***** GIVEN TEXT *****
Turnstone, Brixham Harbour |
There is little you can do after lunchtime fish and chips beyond making a token effort to walk it off, and then having a nap. So that is what we did.
Saturday 09/04/2016
Coleton Fishacre and the D'Oyly Cartes
Coleton Fishacre is a very different house from Greenway, though it's very close, on the coast just east of the Dart estuary.
Coleton Fishacre |
It was built in 1920 as a country house for Rupert D'Oyly Carte. He lived in London managing the Savoy Theatre and the Savoy Hotel which
had made the family's money, and visited at weekends. His wife lived there full time, as did their
daughter until she sold the house in 1949.
Bedroom, Coleton Fishacre. Light, elegant and rather dated |
Designed by Oswald Milne according to the principles of the Arts and Crafts movement, heavily influenced by the then very
modern Art Deco style, Coleton Fishacre, unlike Greenway, is all simplicity, elegance and light.
Upper floor corridor, Coleton Fishacre |
Strangely I thought the untidy clutter of Greenway seemed timeless while the elegance of Coleton Fishacre feels rather dated.
Sitting room, Coleton Fishacre. Also light, elegant and rather dated |
Like Greenway it had a fabulous garden full of magnolias, camelias and other flowers I am far too ignorant to identify.
Unidentified but colourful, Coleton Fishacre |
The garden tumbles down a narrow valley from the house to the sea. Within the relatively
mild climate of south Devon it seems to enjoy an even warmer microclimate.
Bamboos grow here that are rarely seen elsewhere in this cool and cloudy island.
Bamboo, Coleton Fishacre |
One of Brian's Legendary Barbecues
Returning to the apartment we sat out on the balcony. Although the shade temperature was only 11 or 12, the heat-reflecting brickwork made the most of the weak spring sunshine and it was a pleasantly warm place to sit and see off a couple of preliminary bottles of rosé while Brian fired up the Landmann for one of his legendary barbecues. Brian's skill with the tongs is widely recognised, but it is only fair to also mention that Hilary was responsible for the pork marinade and the rub for the chicken, essential parts of this meal’s excellence.
***** ENTRIES SHOWN *****
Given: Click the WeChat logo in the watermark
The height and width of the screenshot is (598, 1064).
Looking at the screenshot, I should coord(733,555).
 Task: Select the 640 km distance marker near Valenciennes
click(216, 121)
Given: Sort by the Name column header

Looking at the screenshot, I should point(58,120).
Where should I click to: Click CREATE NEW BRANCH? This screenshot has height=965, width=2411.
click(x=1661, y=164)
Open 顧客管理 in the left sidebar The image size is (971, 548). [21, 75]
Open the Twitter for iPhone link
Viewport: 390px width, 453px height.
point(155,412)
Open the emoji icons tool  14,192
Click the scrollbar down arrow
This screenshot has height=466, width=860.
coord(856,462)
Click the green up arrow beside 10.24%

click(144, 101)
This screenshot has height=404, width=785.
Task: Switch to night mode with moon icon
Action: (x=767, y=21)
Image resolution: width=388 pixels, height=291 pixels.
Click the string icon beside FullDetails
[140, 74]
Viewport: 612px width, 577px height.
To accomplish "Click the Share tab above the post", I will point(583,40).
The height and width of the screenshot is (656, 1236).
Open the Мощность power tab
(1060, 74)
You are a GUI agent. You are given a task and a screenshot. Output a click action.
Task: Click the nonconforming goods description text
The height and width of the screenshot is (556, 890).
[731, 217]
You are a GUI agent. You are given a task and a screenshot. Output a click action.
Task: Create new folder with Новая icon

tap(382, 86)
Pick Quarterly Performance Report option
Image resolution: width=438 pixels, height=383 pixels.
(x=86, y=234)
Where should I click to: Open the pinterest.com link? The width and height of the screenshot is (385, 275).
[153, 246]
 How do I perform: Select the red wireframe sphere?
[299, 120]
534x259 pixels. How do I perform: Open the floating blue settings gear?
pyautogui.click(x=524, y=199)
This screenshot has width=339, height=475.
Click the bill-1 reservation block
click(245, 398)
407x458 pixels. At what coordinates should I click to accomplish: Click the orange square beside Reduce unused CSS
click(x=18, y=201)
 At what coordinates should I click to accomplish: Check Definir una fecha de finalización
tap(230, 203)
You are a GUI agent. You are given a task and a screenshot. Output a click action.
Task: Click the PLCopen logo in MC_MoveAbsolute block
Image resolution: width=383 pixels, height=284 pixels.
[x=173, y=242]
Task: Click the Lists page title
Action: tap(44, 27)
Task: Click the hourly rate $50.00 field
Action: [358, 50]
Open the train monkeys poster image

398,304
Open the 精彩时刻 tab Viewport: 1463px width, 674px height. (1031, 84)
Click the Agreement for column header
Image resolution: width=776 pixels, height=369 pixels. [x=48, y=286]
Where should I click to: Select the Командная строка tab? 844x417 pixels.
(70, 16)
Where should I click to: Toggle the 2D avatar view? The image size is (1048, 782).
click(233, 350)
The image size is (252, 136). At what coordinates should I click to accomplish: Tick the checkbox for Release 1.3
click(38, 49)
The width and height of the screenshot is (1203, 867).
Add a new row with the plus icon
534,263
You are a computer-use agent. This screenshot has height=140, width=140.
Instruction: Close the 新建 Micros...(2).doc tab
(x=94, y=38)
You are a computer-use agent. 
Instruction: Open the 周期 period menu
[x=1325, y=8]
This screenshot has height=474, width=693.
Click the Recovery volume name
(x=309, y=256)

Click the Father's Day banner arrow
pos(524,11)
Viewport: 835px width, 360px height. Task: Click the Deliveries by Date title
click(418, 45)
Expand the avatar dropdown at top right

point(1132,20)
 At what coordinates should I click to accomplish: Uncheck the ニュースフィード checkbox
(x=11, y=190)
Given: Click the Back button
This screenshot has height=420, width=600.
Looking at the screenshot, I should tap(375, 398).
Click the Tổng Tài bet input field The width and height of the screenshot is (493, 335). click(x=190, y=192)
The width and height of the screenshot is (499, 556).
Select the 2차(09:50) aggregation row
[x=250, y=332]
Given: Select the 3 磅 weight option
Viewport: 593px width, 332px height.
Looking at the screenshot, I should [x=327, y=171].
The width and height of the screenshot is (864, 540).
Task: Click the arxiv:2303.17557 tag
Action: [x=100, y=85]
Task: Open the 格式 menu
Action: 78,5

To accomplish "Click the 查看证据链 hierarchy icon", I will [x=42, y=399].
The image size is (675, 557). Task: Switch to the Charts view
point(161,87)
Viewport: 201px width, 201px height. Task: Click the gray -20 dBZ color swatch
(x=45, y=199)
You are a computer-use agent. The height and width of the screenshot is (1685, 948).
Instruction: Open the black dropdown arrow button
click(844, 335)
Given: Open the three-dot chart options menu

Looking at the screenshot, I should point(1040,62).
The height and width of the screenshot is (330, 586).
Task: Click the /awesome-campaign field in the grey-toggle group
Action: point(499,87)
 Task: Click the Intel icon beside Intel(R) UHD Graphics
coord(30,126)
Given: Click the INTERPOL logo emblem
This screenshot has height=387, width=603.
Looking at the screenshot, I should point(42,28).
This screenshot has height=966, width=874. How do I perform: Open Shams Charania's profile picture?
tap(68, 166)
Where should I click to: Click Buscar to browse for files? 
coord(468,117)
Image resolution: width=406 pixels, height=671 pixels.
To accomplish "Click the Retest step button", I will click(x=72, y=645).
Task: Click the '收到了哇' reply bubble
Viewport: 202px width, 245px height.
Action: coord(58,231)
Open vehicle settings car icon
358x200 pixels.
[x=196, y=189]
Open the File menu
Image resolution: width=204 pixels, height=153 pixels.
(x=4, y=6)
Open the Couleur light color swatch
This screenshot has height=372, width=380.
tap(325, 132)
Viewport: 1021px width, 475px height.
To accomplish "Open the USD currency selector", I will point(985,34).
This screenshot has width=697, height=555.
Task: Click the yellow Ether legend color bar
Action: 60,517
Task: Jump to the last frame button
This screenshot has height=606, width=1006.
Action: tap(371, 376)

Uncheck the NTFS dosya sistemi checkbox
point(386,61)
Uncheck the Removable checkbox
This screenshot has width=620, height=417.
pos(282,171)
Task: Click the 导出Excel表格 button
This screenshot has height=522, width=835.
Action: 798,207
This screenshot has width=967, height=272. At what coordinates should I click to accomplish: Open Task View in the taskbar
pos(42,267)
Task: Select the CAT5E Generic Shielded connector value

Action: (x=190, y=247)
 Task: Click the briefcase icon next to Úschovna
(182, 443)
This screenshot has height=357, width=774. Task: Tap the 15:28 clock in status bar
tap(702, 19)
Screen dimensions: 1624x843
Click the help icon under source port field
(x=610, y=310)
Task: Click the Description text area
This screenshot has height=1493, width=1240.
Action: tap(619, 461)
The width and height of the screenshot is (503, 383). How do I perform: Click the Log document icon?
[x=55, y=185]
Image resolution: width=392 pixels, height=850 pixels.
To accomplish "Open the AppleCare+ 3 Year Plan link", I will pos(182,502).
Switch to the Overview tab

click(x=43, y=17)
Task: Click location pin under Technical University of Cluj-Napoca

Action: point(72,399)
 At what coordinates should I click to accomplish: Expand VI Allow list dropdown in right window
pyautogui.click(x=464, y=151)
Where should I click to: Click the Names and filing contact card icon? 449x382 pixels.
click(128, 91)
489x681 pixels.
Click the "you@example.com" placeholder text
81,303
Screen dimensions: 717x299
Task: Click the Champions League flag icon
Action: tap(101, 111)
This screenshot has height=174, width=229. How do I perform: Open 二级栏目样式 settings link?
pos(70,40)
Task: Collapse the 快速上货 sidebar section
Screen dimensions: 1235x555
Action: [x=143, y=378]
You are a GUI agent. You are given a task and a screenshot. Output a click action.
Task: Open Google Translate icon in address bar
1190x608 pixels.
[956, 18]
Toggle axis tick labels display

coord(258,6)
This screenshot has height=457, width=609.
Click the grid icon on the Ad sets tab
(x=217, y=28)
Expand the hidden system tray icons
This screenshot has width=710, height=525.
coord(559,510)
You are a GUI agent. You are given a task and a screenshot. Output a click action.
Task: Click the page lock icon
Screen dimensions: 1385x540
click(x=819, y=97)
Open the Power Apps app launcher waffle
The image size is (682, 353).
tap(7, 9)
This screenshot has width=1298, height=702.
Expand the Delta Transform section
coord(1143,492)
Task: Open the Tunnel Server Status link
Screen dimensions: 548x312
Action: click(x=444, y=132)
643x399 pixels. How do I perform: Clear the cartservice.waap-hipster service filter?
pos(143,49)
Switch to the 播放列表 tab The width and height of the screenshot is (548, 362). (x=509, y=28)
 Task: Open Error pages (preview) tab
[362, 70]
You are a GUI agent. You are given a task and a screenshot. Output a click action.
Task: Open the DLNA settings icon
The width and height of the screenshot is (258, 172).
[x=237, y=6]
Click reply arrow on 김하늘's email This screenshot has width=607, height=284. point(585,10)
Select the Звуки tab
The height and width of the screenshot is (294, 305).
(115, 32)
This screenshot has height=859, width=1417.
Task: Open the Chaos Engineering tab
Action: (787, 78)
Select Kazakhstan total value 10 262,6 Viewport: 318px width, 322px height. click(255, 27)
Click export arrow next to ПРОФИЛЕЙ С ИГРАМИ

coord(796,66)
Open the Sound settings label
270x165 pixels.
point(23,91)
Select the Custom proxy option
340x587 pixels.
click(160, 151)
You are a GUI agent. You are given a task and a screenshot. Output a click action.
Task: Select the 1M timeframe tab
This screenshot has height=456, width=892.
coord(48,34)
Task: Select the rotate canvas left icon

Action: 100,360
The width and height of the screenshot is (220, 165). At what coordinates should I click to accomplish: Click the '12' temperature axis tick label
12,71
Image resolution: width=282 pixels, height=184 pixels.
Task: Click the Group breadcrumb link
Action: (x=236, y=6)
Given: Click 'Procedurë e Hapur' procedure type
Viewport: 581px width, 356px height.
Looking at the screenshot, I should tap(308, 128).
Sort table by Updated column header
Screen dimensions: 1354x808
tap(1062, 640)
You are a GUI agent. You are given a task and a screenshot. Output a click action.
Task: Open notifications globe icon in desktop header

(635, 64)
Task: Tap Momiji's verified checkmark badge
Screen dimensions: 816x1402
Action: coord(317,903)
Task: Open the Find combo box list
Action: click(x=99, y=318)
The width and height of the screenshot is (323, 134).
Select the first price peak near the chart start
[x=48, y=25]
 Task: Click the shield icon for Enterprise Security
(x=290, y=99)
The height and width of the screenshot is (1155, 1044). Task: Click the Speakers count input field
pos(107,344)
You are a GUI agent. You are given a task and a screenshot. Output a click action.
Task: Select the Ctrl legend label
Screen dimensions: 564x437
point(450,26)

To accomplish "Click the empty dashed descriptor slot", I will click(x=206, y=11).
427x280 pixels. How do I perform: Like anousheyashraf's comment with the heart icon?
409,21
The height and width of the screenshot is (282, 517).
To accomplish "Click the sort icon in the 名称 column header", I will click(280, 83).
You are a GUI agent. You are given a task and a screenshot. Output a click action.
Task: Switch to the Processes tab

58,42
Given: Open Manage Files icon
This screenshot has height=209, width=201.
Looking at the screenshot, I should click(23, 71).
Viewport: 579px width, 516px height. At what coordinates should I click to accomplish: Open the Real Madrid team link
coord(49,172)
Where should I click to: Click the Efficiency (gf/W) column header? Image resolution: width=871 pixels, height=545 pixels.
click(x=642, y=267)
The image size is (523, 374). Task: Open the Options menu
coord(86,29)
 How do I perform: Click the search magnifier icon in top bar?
*****
__WORK ORDER__:
Answer these questions from the text about Coleton Fishacre:
1. In what year was Coleton Fishacre built?
2. Who designed the house?
3. Who was responsible for the pork marinade and the rub for the chicken?
The entries have no connection to the text about Coleton Fishacre.

__REPLY__:
1. 1920
2. Oswald Milne
3. Hilary